* [Records for processing]
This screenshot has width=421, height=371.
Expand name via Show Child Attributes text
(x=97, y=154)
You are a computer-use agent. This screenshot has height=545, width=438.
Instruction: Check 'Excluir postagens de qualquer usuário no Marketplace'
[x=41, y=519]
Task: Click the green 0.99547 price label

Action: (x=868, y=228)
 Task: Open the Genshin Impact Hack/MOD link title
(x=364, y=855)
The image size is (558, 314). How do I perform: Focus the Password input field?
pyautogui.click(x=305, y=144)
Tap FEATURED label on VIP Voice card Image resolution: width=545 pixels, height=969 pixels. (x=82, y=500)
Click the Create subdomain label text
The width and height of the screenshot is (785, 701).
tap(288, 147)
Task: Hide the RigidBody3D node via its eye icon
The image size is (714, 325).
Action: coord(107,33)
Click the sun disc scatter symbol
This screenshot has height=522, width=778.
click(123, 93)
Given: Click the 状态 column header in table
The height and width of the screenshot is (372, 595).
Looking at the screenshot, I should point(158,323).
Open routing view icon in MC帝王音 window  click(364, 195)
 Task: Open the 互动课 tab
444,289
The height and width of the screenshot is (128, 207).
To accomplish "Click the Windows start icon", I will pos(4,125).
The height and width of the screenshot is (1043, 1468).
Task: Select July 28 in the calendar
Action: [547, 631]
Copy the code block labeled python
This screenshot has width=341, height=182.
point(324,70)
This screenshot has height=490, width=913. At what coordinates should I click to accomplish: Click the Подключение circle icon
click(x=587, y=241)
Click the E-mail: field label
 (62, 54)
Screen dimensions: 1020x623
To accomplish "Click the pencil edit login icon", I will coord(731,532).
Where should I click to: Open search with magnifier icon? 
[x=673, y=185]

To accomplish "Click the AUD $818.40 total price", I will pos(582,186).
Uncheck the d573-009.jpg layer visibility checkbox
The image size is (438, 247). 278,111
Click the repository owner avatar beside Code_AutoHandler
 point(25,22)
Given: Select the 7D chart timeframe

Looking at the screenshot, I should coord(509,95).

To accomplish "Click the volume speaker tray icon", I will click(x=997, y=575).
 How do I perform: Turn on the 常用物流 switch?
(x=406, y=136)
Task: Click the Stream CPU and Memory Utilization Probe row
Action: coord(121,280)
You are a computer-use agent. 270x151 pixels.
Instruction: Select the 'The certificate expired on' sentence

* [What is being asked] There is a run of lines above from the one with "Open routing view" to the one with "Screen dimensions: 1020x623"; print exactly that run, both ends included, and nothing else.

* [Output]
Open routing view icon in MC帝王音 window  click(364, 195)
 Task: Open the 互动课 tab
444,289
The height and width of the screenshot is (128, 207).
To accomplish "Click the Windows start icon", I will pos(4,125).
The height and width of the screenshot is (1043, 1468).
Task: Select July 28 in the calendar
Action: [547, 631]
Copy the code block labeled python
This screenshot has width=341, height=182.
point(324,70)
This screenshot has height=490, width=913. At what coordinates should I click to accomplish: Click the Подключение circle icon
click(x=587, y=241)
Click the E-mail: field label
 (62, 54)
Screen dimensions: 1020x623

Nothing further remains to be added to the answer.